• [TASK GOAL] Pick up the Colorado orogeny search example below and keep writing it from the line right after its last one.

Here are some examples.
Question: What is the elevation range for the area that the eastern sector of the Colorado orogeny extends into?
Thought 1: I need to search Colorado orogeny, find the area that the eastern sector of the Colorado orogeny extends into, then find the elevation range of the area.
Action 1: Search[Colorado orogeny]
Observation 1: The Colorado orogeny was an episode of mountain building (an orogeny) in Colorado and surrounding areas.
Thought 2: It does not mention the eastern sector. So I need to look up eastern sector.
Action 2: Lookup[eastern sector]
Observation 2: (Result 1 / 1) The eastern sector extends into the High Plains and is called the Central Plains orogeny.
Thought 3: The eastern sector of Colorado orogeny extends into the High Plains. So I need to search High Plains and find its elevation range.
Action 3: Search[High Plains]
Observation 3: High Plains refers to one of two distinct land regions:
Thought 4: I need to instead search High Plains (United States).
Action 4: Search[High Plains (United States)]
Observation 4: The High Plains are a subregion of the Great Plains. From east to west, the High Plains rise in elevation from around 1,800 to 7,000 ft (550 to 2,130 m).[3]
Thought 5: High Plains rise in elevation from around 1,800 to 7,000 ft, so the answer is 1,800 to 7,000 ft.

• [INFORMATION PROVIDED]
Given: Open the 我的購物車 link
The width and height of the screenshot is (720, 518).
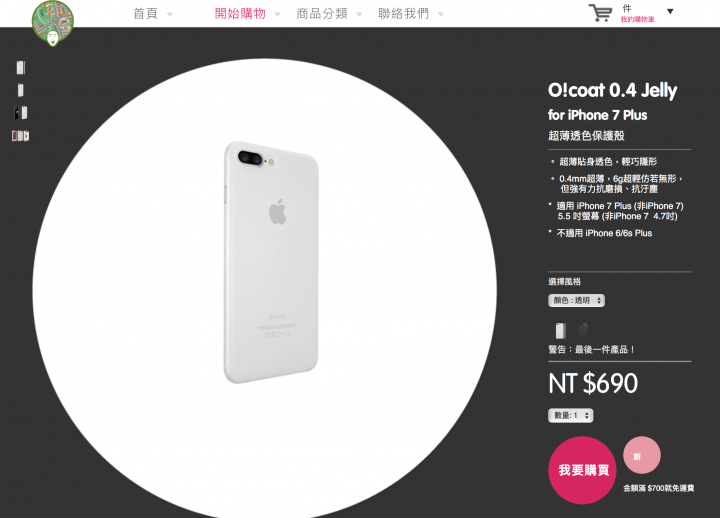Looking at the screenshot, I should pos(637,20).
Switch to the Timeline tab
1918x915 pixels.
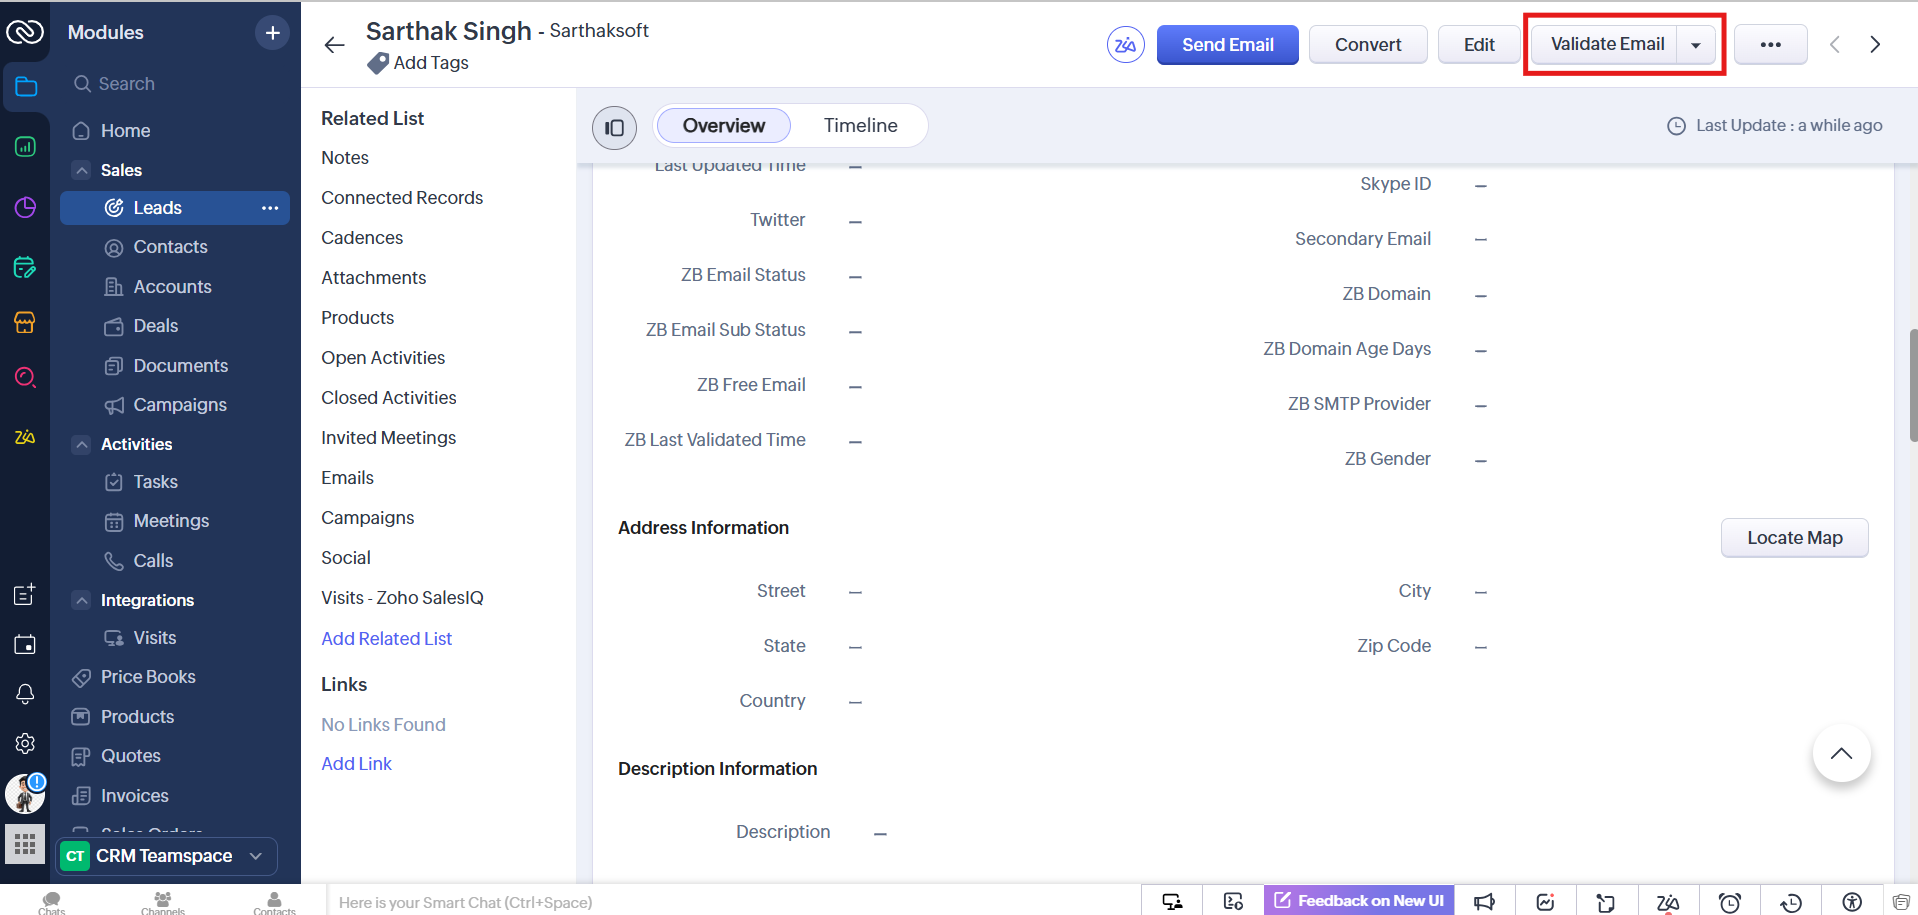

• [TASK OUTPUT]
Action 5: Finish[1,800 to 7,000 ft]
Question: Musician and satirist Allie Goertz wrote a song about the "The Simpsons" character Milhouse, who Matt Groening named after who?
Thought 1: The question simplifies to "The Simpsons" character Milhouse is named after who. I only need to search Milhouse and find who it is named after.
Action 1: Search[Milhouse]
Observation 1: Milhouse Mussolini Van Houten is a recurring character in the Fox animated television series The Simpsons voiced by Pamela Hayden and created by Matt Groening.
Thought 2: The paragraph does not tell who Milhouse is named after, maybe I can look up "named after".
Action 2: Lookup[named after]
Observation 2: (Result 1 / 1) Milhouse was named after U.S. president Richard Nixon, whose middle name was Milhous.
Thought 3: Milhouse was named after U.S. president Richard Nixon, so the answer is Richard Nixon.
Action 3: Finish[Richard Nixon]
Question: Which documentary is about Finnish rock groups, Adam Clayton Powell or The Saimaa Gesture?
Thought 1: I need to search Adam Clayton Powell and The Saimaa Gesture, and find which documentary is about Finnish rock groups.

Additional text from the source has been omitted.